**What you should do:** Lines after the one containing "818x519 pixels." are to be omitted; print exactly each line from the start of the records up to and including it.

**Dataset content:**

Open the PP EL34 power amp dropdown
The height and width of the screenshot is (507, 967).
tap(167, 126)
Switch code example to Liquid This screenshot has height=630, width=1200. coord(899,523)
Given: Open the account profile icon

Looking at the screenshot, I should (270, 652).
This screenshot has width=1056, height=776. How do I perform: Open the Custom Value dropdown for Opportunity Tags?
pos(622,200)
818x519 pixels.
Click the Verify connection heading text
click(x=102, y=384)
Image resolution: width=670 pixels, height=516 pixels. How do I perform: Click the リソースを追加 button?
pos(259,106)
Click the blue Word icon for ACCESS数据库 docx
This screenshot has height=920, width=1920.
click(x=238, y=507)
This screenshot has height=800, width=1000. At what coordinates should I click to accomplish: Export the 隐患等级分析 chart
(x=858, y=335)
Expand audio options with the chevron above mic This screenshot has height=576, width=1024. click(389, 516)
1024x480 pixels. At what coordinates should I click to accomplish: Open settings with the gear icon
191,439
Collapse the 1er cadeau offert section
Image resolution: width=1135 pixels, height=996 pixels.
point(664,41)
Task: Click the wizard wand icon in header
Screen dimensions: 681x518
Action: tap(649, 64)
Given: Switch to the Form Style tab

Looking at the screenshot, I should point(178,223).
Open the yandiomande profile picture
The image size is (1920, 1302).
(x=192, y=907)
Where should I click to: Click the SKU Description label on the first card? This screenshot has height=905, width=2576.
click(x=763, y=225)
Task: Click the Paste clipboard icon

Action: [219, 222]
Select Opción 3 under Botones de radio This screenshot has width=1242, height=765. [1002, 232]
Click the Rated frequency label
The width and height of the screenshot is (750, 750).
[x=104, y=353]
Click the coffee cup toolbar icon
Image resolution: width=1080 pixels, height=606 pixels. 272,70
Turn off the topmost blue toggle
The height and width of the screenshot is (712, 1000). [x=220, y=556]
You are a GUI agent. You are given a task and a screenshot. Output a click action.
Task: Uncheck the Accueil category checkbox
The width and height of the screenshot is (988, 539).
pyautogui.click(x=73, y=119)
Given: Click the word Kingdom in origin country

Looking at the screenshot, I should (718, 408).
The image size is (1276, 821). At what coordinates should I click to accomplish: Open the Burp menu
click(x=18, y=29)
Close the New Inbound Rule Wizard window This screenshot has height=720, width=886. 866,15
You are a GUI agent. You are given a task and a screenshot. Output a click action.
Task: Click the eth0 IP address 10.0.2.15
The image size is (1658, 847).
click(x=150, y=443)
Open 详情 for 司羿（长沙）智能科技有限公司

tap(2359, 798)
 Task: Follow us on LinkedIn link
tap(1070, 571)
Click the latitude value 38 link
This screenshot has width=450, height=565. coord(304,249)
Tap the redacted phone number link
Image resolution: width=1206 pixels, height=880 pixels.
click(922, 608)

**Solution to the exercise:**
Open the PP EL34 power amp dropdown
The height and width of the screenshot is (507, 967).
tap(167, 126)
Switch code example to Liquid This screenshot has height=630, width=1200. coord(899,523)
Given: Open the account profile icon

Looking at the screenshot, I should (270, 652).
This screenshot has width=1056, height=776. How do I perform: Open the Custom Value dropdown for Opportunity Tags?
pos(622,200)
818x519 pixels.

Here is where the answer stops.